Dans le grand Sud-Ouest comme ailleurs, les populations ont tout à redouter d’une issue qui verrait droite ou extrême droite l’emporter, au prix de la dislocation des politiques publiques, de l’amputation à la hache des aides sociales ou des crédits aux projets innovants, de la forte diminution ou de la pure et simple suppression des subventions aux activités culturelles ou aux associations. Et n’ignorons pas quels débats pourrait demain ouvrir un rapport de force qui verrait la gauche, toutes composantes confondues, arriver loin derrière le bloc droitier qui monte présentement en puissance dans notre pays. Ce 1° juillet, ”Libération” en aura d’ailleurs posé les termes, sous la plume de Lilian Alemagna. À partir des deux Régions menacées par les deux principales figures du clan Le Pen, celui-ci écrit : «” Les listes de gauche auront beaucoup de mal à faire mieux qu’arriver dans la pire des positions : troisième. Et là, on fait quoi ?” (…) ”Soit le retrait pur et simple des listes dont le maintien au second tour pourrait conduire mécaniquement à la prise d’une Région par l’extrême droite. Mais la base renâcle… »” Et d’énoncer alors un autre scénario possible, dont on peut sans grand effort imaginer qu’il pourrait se déployer bien au-delà des deux Régions menacées par l’extrême droite : ”« Assumer, comme le disent déjà des socialistes en coulisses, qu’il faudra en passer par une ‘’fusion technique’’, un accord baroque avec la droite dans l’entre-deux tours – sans engagement à intégrer la majorité – pour barrer la route au FN. »”
LE DÉSASTRE QUI MENACE
Voilà qui revient à décrire un authentique désastre, politique autant qu’idéologique, qui verrait la gauche n’être plus que la roue de secours minable d’une droite pourtant largement sous influence du FN. Assurément, le peuple de gauche, le monde du travail, la jeunesse subiraient là une défaite historique, annonçant les suivantes, celles de 2017, qui les laisseraient le dos au mur face à un adversaire rendu enragé à détruire tout ce qui les protège encore de la cupidité des possédants. On me dira, je l’entends déjà, qu’à force d’aborder la préparation de la consultation de décembre à la manière d’une partie de bonneteau, éminences ministérielles et dirigeants de la rue de Solferino ont réuni les conditions de la pire des confusions. On m’objectera encore qu’une réforme territoriale aux desseins opaques a pour première retombée d’affaiblir un peu plus la démocratie de proximité. C’est parfaitement exact. Cela ne nous interdit pas, pour autant, de nous poser la seule question digne d’intérêt : comment déjouer ce piège ?

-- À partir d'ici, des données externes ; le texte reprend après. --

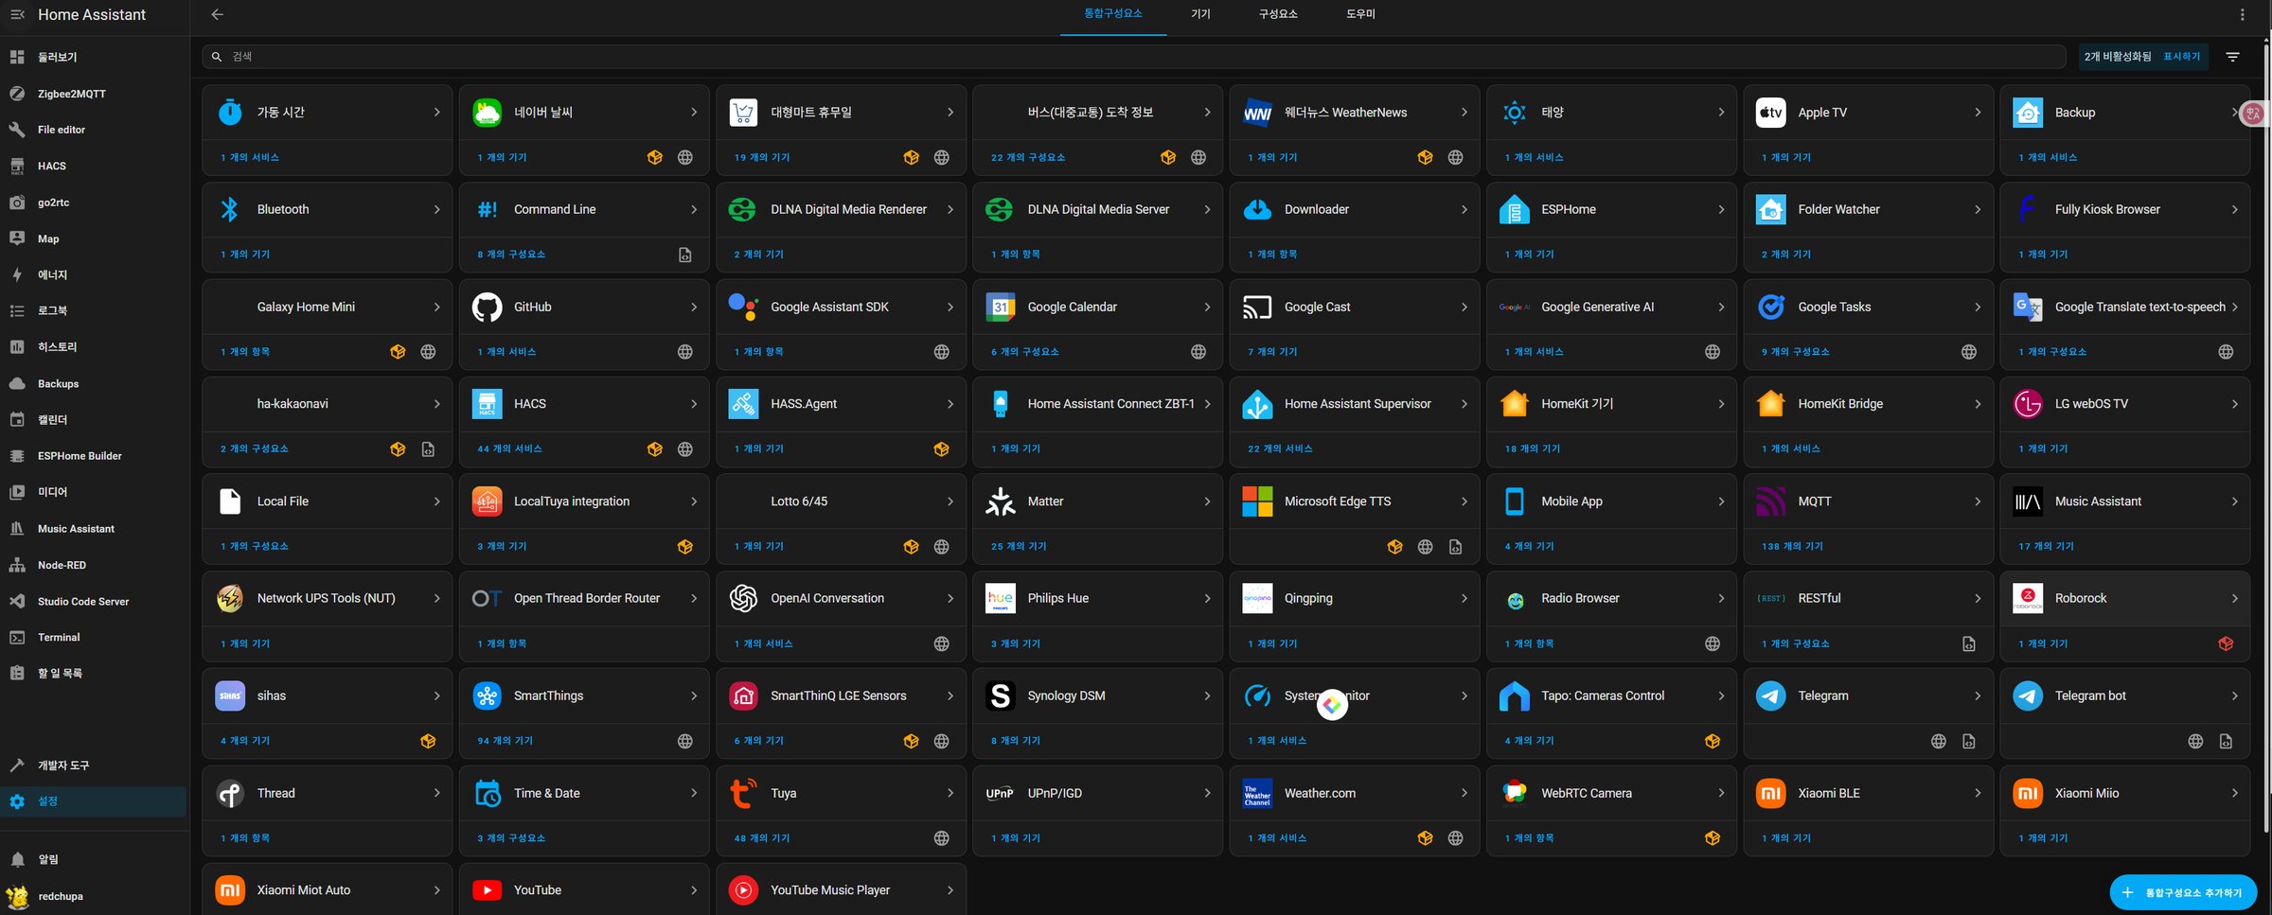Image resolution: width=2272 pixels, height=915 pixels.
Task: Click the YouTube integration logo
Action: [x=487, y=889]
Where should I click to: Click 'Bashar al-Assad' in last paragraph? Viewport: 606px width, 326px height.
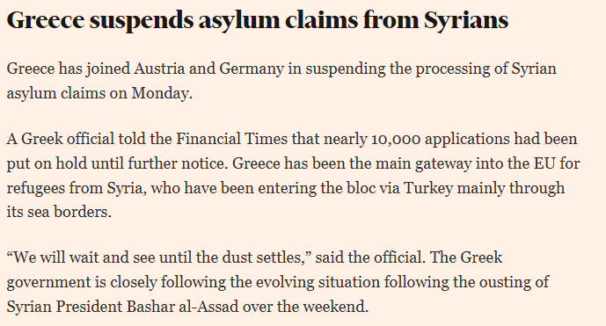click(182, 307)

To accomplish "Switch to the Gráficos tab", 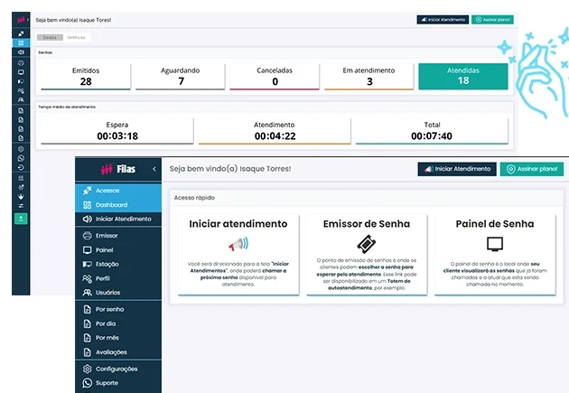I will click(76, 38).
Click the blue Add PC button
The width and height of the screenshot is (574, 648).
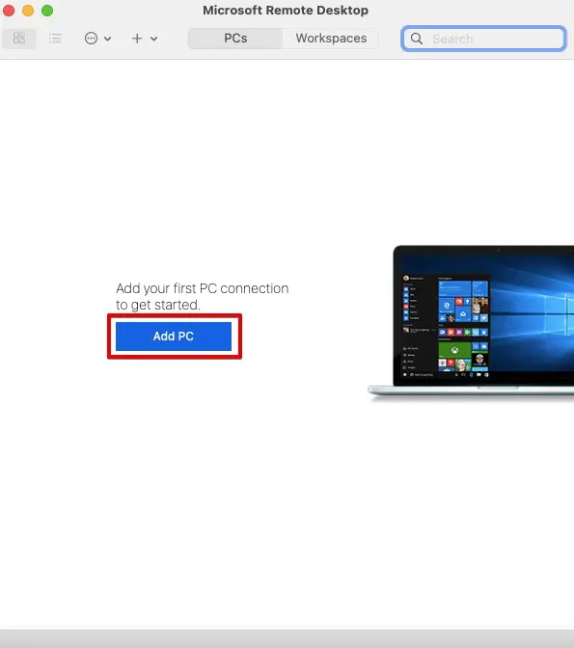click(174, 337)
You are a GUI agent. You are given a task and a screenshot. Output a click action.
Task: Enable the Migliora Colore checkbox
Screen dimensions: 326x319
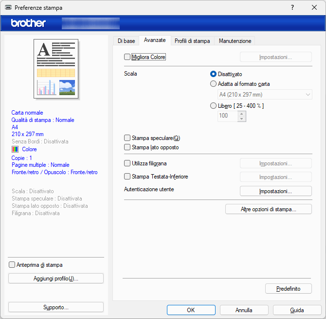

La réponse me semble couler de source : certainement pas en continuant à psalmodier qu’il faut ”« rompre avec le PS et le système »” ; pas davantage en s’engluant dans les manœuvres, grandes ou petites, qui ne font que nous assimiler à tout ce qui éloigne nos concitoyens du civisme ; ni en escamotant délibérément l’enjeu primordial que représente le maintien à gauche du plus grand nombre possible de Régions ; encore moins en minimisant l’importance, pour la gauche anti-austérité, de disposer du maximum d’élus qui se porteront aux avant-postes des combats cruciaux des années qui s’annoncent. Mais en partant de ce que l’action de nos élus a permis de faire avancer dans les majorités sortantes (en matière de transports, de politiques sociales, de critères de développement économique et écologique, de choix d’investissement etc.), pour replacer la politique au poste de commande, lui redonner ses lettres de noblesse au moyen de contenus mobilisateurs… Donc, pour mettre dans le débat public les grands axes programmatiques à même de définir l’action de Régions s’affirmant en boucliers sociaux et écologiques des populations, ce qui suppose qu’elles tournent le dos aux logiques d’austérité mises en œuvre au sommet de l’État. Et, cette démarche de repolitisation du scrutin ayant permis de mettre la gauche tout entière devant ses responsabilités, pour afficher clairement la volonté que les listes les mieux à même de porter ces propositions concourent à de puissantes dynamiques de gauche, porteuses de remobilisation et d’unité.
Lorsque je parle de puissantes dynamiques, c’est pour dire que, même si elles ne peuvent se cristalliser dès les premiers tours de l’échéance de décembre, eu égard notamment aux divisions que l’action gouvernementale ne cesse de creuser au sein du camp progressiste, elles doivent aboutir, pour les seconds tours, à la fusion de toutes les listes de gauche, en vue de nouveaux contrats de majorité permettant que le maximum de Régions échappe à la convoitise de la réaction. Dit d’une autre manière, c’est avec cette visée que les composantes du Front de gauche devraient aborder un rendez-vous dont l’issue pèsera lourd sur l’avenir du pays et du peuple. En manifestant leur souci de remobiliser les électrices et électeurs de gauche autour d’une perspective offensive pour les Régions… En s’employant de cette manière à faire positivement évoluer le rapport des forces au sein de la gauche… En posant d’emblée l’objectif du rassemblement le plus large aux premiers tours et, aux seconds, de listes fusionnées de toute la gauche prenant en compte, à la fois, les débats de la campagne et la réalité des différentes forces qui se seront impliquées dans la bataille électorale…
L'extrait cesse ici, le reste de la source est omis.